**Dataset records**
★ ★ ★ ★ ★
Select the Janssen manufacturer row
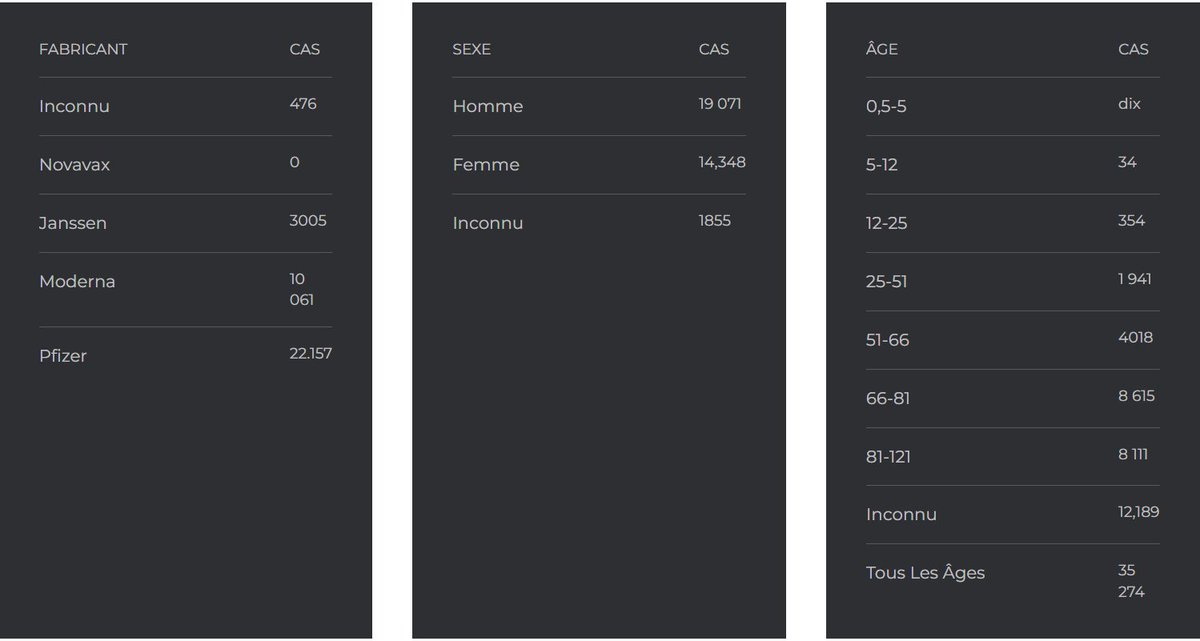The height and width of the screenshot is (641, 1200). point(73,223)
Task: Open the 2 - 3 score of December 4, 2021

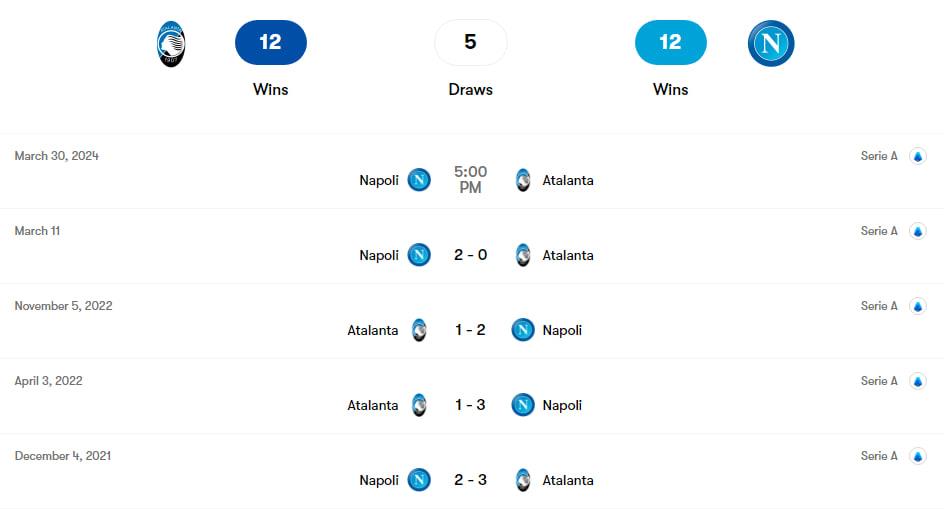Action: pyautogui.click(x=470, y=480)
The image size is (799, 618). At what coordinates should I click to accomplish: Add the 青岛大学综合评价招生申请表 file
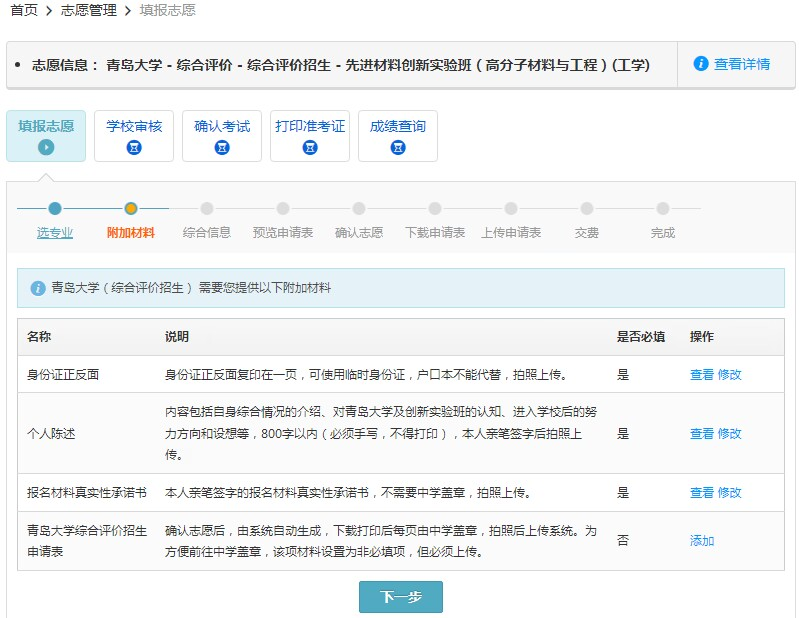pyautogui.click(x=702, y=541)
★ ★ ★ ★ ★
**What to work on**
Every line from the one holding "Task: Open the" through the last line of the entries above, and nothing else, is to be restated word for word. Pictures stay out.

**Exercise response**
Task: Open the 2 - 3 score of December 4, 2021

Action: pyautogui.click(x=470, y=480)
The image size is (799, 618). At what coordinates should I click to accomplish: Add the 青岛大学综合评价招生申请表 file
pyautogui.click(x=702, y=541)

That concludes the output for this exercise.